Dictation Problems
Incident Report for nVoq Public

At nVoq, we understand that SayIt service availability is critical to your daily workflow and would like to apologize for the healthcare.nvoq.com service interruption on Friday May 31, and the service slowdowns on Monday June 3 and Tuesday June 4. An update of the system on May 30 introduced a bug that caused SayIt servers to run out of memory and crash under very certain conditions. We have deployed a new version of the SayIt software containing a fix, and have increased our testing methodologies to try and expose this type of bug before reaching production in the future. Below is our root cause analysis of the incident. If you have any questions or comments, please contact us at support@nvoq.com.

Root Cause Analysis

nVoq’s deployment of version 14.1 of the nVoq platform was completed at 4:34 PM MDT, Thursday May 30, 2019. This version of the software contained an unknown defect that impacted application server performance. The impact was memory consumption leading to slow performance and occasional failed dictations and user-administration transactions. Signs of performance degradation began Friday May 31 at 1:53 PM MDT. The nVoq DevOps team began investigating reports of performance problems and system monitoring data. Normal system performance was restored by 4:00 PM MDT.

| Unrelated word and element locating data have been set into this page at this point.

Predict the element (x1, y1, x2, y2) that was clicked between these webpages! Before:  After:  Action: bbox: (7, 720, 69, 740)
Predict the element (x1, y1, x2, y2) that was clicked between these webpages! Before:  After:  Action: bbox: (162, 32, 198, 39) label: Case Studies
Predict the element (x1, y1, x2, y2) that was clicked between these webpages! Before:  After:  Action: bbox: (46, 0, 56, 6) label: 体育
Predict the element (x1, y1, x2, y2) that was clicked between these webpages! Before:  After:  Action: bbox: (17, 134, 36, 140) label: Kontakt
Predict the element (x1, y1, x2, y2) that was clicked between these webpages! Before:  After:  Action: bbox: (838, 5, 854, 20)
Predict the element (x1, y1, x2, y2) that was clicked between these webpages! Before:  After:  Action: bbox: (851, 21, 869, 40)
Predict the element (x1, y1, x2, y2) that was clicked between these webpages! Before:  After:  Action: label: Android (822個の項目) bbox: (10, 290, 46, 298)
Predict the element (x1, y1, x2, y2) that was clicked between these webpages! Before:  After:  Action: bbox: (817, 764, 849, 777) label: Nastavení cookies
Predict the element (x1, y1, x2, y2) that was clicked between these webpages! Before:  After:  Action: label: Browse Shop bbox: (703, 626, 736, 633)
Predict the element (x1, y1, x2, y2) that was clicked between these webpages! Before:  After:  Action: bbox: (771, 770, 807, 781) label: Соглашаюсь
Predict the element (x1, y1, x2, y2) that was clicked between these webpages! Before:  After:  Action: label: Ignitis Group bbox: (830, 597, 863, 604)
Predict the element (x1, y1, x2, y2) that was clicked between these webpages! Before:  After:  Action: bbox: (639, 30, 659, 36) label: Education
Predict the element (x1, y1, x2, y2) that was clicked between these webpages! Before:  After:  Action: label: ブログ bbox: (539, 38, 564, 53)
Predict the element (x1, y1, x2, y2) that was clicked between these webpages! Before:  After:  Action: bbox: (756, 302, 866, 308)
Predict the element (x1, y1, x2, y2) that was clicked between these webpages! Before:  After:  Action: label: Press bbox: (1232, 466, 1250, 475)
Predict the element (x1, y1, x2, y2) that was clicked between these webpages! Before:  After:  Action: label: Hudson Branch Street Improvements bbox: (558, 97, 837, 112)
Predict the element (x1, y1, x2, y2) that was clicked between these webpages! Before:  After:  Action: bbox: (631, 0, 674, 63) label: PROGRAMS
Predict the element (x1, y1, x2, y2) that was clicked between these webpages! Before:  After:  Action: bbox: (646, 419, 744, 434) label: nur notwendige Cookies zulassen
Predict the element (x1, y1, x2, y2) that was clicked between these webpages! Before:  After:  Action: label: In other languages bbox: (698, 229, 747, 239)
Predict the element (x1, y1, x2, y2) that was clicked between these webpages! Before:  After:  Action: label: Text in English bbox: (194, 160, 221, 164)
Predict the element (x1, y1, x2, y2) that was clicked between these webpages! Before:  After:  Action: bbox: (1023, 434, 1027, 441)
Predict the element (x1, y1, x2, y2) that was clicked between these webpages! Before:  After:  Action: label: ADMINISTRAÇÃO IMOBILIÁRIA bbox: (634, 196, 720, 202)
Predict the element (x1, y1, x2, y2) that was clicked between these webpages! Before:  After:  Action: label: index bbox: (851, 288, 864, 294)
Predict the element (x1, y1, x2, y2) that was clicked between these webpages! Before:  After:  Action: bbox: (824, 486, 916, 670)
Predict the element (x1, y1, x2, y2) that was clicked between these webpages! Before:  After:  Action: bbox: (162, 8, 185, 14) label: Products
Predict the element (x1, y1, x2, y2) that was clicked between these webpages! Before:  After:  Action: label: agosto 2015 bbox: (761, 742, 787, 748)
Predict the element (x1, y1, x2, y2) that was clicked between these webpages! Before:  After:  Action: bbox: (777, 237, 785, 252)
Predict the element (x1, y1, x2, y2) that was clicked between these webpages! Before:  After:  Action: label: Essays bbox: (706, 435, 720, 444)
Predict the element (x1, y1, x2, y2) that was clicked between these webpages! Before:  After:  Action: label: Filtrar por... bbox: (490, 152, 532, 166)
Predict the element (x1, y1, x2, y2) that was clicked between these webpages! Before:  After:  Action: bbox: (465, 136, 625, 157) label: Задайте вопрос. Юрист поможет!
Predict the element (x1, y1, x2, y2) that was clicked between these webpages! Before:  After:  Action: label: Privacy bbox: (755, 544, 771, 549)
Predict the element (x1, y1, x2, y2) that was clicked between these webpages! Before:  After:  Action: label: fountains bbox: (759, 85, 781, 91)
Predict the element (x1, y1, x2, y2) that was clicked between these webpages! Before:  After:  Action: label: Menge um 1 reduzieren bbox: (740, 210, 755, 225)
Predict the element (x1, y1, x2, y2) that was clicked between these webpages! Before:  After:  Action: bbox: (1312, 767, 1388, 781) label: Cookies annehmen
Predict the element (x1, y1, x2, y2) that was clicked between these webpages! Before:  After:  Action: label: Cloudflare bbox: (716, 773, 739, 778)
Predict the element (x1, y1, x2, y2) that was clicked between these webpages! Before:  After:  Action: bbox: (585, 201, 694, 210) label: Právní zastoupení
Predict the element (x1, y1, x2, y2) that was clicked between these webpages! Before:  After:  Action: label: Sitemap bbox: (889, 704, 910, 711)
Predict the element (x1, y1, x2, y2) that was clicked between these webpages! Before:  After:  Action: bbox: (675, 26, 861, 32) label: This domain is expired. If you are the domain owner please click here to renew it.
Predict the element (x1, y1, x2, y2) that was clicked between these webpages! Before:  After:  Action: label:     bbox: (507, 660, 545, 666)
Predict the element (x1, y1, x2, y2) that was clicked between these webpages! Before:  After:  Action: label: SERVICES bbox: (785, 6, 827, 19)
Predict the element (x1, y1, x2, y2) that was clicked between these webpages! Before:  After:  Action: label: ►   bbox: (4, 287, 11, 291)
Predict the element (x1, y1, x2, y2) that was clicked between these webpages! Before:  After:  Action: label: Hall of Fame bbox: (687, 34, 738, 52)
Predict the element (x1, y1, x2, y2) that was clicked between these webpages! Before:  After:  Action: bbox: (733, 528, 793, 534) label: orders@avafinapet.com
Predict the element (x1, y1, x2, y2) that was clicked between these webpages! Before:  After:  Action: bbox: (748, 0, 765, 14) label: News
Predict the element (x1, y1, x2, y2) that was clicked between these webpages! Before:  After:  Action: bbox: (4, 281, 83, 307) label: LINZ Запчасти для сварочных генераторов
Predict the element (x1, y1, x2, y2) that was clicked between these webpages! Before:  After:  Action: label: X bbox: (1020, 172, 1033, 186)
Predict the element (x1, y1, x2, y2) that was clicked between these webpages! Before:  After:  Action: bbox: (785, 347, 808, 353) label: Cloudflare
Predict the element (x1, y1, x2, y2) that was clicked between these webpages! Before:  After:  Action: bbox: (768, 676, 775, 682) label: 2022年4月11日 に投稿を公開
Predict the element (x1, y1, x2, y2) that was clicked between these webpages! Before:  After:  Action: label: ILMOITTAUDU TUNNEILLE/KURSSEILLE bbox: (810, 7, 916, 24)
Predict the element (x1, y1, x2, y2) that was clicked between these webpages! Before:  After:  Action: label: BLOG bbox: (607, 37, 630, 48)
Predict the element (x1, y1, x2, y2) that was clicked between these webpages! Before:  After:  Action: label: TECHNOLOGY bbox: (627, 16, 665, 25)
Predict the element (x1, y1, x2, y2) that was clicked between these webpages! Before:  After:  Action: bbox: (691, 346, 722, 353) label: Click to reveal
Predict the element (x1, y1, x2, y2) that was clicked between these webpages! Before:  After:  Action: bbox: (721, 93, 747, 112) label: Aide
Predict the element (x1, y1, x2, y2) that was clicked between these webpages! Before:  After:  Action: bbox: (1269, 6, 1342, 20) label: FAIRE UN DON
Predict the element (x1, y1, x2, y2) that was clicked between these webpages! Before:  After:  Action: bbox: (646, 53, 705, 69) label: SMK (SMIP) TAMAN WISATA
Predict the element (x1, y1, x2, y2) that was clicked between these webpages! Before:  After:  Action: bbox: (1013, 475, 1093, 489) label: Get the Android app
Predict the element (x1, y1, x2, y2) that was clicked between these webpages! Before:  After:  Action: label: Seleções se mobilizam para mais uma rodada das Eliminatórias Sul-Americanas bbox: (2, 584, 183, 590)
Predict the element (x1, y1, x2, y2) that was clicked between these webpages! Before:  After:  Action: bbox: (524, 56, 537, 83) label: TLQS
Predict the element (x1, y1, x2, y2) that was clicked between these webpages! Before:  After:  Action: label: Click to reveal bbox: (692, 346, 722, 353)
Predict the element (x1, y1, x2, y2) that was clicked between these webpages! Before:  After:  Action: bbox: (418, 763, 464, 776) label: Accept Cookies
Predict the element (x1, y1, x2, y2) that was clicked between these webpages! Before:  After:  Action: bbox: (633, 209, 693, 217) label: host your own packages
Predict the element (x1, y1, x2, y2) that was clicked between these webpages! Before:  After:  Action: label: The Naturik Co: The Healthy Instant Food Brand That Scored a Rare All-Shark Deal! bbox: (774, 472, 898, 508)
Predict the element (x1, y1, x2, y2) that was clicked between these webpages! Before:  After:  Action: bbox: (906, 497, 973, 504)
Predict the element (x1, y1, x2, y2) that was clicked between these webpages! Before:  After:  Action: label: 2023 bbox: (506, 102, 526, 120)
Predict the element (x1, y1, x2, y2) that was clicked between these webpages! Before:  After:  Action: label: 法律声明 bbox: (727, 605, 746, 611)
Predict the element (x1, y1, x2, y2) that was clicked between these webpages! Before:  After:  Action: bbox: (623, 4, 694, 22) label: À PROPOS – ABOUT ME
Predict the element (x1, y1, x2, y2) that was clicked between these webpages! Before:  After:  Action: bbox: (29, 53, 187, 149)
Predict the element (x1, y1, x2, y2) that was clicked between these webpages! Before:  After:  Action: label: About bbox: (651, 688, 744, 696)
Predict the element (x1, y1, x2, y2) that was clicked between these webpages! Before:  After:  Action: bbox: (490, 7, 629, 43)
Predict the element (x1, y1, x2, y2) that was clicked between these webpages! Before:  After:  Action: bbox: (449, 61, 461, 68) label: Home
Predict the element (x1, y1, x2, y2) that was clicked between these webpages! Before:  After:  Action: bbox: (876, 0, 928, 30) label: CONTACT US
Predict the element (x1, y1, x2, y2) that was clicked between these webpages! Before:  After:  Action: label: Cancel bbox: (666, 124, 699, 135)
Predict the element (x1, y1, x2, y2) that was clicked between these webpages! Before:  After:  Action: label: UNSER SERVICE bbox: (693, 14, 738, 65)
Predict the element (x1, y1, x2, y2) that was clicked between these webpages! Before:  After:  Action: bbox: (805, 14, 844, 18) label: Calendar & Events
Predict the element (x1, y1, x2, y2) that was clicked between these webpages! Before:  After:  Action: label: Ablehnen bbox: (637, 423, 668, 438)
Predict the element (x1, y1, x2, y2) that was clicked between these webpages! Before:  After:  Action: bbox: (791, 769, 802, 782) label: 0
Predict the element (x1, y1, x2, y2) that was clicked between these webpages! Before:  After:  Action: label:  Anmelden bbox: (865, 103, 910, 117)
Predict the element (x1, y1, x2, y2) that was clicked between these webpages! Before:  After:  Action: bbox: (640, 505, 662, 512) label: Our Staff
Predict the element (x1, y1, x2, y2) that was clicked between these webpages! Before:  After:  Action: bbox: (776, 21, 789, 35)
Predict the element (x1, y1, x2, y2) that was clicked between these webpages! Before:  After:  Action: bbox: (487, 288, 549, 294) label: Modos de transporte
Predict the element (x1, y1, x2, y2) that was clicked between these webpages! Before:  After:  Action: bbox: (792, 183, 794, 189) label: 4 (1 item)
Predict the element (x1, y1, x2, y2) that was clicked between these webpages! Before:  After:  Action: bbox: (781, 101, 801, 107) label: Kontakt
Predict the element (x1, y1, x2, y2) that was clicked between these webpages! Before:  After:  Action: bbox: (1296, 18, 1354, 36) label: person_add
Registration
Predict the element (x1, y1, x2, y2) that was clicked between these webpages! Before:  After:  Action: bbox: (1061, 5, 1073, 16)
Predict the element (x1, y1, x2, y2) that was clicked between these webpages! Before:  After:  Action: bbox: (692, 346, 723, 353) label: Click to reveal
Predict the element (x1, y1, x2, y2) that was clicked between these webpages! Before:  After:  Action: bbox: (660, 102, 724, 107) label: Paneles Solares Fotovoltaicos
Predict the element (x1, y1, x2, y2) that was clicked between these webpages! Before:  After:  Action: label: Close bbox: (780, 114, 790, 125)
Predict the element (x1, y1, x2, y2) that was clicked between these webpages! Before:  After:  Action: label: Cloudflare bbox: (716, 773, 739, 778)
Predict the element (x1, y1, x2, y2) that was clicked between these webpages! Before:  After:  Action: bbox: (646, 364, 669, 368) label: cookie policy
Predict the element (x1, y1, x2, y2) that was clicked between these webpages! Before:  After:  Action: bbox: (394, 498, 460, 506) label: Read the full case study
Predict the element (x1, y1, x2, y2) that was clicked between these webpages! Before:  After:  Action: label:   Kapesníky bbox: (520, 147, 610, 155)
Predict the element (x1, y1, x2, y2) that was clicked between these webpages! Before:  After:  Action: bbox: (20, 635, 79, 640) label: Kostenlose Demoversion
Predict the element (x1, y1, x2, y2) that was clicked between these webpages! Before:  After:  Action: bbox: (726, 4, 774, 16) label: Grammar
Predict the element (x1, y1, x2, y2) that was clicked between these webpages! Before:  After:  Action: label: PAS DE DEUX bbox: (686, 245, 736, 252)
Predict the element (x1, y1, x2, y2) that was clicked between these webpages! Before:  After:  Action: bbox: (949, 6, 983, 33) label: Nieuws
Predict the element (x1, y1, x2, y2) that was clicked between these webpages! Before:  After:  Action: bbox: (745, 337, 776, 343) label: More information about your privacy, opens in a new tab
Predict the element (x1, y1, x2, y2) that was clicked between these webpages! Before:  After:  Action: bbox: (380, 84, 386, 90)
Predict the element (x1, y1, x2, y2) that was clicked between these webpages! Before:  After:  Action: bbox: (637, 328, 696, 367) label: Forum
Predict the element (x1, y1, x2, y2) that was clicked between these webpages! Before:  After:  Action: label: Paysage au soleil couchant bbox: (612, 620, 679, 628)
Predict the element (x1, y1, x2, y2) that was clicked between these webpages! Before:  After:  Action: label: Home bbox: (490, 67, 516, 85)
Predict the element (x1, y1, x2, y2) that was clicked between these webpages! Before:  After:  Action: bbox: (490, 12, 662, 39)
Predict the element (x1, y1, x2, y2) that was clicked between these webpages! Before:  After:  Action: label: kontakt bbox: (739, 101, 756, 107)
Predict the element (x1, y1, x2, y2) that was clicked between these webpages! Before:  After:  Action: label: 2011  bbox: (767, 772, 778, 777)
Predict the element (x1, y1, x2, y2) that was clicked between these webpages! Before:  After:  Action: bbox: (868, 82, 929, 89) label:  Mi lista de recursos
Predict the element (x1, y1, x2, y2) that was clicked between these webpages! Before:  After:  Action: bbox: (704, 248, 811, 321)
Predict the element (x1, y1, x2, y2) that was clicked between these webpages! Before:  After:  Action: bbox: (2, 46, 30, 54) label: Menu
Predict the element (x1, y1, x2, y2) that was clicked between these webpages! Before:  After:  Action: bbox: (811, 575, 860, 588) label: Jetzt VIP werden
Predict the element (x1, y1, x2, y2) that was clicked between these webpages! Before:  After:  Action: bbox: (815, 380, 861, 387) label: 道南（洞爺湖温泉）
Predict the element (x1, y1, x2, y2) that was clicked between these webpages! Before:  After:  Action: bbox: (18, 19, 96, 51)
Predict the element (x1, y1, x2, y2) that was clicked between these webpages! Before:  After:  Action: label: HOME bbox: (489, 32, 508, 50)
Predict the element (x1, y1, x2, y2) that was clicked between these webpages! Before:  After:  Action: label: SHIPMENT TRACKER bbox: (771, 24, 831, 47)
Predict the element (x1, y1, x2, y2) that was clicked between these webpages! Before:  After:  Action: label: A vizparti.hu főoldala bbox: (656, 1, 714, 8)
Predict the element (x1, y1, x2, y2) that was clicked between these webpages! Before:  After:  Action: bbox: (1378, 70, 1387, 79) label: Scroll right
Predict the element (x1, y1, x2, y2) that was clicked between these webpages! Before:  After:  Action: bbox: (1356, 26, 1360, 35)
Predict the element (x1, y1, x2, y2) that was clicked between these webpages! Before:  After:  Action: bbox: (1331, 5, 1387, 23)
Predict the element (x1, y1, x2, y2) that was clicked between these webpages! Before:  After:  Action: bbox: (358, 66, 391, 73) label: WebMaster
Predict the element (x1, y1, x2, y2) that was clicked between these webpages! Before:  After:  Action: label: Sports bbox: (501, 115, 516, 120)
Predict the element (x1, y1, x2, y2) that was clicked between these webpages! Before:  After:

There were no issues on Saturday June 1 or Sunday June 2. Investigation by the DevOps team continued over the weekend.

By Monday morning, it was known that memory usage on the application servers was part of the problem and that restarting the application servers, before they reached their memory limit, resolved the issue. However, the root cause was still unknown. As a temporary workaround, the DevOps team added additional monitoring and lowered alert thresholds to alert on this new set of conditions. A pool of spare application servers was created that could immediately replace the production servers before they reached their memory limit. To minimize user impact, production servers were manually replaced with servers from this pool when programmatic alerts indicated high memory use. This continued until the patch was deployed.

Memory captured Tuesday morning from the application servers led to an identification of the root cause. The defect was then reproduced on nVoq’s test systems while a solution was developed, and a patch was built. The build was tested internally to verify the fix. Tuesday evening the patch was applied to eval.nvoq.com. Wednesday morning, further testing was performed on eval.nvoq.com by both nVoq employees and some ISV partners.

The patch was deployed on healthcare.nvoq.com Wednesday June 5 at 1:12 PM MDT. Monitoring has validated that the defect and resulting performance degradation were resolved by the patch. It is estimated that up to 10% of dictations were impacted by slowness or failure conditions, with the greatest impact occurring Friday afternoon. Canadian and Agent Assist customers were not impacted.

Posted Jun 06, 2019 - 13:58 MDT

This problem appears to be resolved, there have been no additional inquiries regarding performance latency. We are still actively monitoring for signs of system slowness.

We sincerely apologize for any inconvenience that this issue has caused you and your customers. Please continue to reach out to nVoq Support at support@nvoq.com if you experience any further issues.
Posted Jun 04, 2019 - 11:58 MDT
Performance issues that affected the Sayit Client, API users, and Sayit Admin console seem to be rectified at this moment. We are able to detect the degraded performance as soon as it occurs and have a remedy in place that should have the issue resolved very quickly. We are still investigating the root cause of this issue. Please continue to reach out to nVoq Support support@nvoq.com if you experience any further issues.
Posted Jun 04, 2019 - 10:28 MDT
We are aware of the issue with the transcript returning slowly or not at all. We are currently working to address the issue and apologize for any inconvenience that this issue is causing.
Posted Jun 04, 2019 - 08:46 MDT
This incident affected: SayIt at healthcare.nvoq.com (Healthcare: SayIt Administration Portal, Healthcare: Voice Shortcuts, Healthcare: HTTPS Dictations, Healthcare: Websocket Dictations).